HON’s Wiki # Border Gateway Protocol (BGP)
Home / Networking
Contents
Related Pages
General
- A path vector protocol and the only EGP currently used on the Internet.
- Version 4 (BGP-4) with multiprotocol extensions (MBGP) is the most common version, which supports CIDR, route aggregation and address families such as multicast IPv4, unicast IPv6 and VPN information for MPLS.
- Uses a set of attributes to describe a route (see subsection).
- Route filtering and RPKI are methods commonly used to prevent accidental or malicious misconfiguration where prefixes are routed a place they should not.
- Redistributing between BGP and an IGP should in most cases be avoided. BGP has huge routing tables.
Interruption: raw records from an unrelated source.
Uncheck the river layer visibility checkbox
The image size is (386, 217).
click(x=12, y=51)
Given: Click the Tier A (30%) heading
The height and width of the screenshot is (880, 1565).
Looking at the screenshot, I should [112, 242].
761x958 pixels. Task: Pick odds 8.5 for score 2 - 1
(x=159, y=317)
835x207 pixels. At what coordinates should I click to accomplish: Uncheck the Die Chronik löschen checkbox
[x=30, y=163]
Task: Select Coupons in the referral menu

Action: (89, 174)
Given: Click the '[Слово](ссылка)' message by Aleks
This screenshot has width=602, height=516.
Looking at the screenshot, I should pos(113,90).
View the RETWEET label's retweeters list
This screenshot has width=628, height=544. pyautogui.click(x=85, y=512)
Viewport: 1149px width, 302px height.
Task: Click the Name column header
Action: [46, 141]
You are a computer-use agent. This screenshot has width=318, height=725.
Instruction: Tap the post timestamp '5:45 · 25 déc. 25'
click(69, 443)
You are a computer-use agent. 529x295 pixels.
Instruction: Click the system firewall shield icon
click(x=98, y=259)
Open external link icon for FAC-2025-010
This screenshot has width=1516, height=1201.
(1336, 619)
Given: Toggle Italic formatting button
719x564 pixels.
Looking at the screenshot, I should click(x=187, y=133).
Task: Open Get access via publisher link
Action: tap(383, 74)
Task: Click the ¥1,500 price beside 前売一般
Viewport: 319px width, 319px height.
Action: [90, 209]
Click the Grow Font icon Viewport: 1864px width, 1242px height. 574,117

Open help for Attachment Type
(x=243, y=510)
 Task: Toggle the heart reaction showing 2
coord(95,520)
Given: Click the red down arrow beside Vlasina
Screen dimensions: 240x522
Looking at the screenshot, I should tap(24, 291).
IGP is dumber than BGP. IGP flapping should not leak onto EGPs, this may also be penalized by route flap dampening (RFD).
- Unlike typical IGPs, it does not support any kind of auto discovery of other BGP peers, but peers must instead be statically configured. It uses TCP port 179.
- Exterior BGP (eBGP) is used to advertise and receive routes from peers in other ASes, while interior BGP (iBGP) is used to distribute routes between all eBGP routers in the same AS. iBGP is used instead of an IGP because an IGP would lose BGP information.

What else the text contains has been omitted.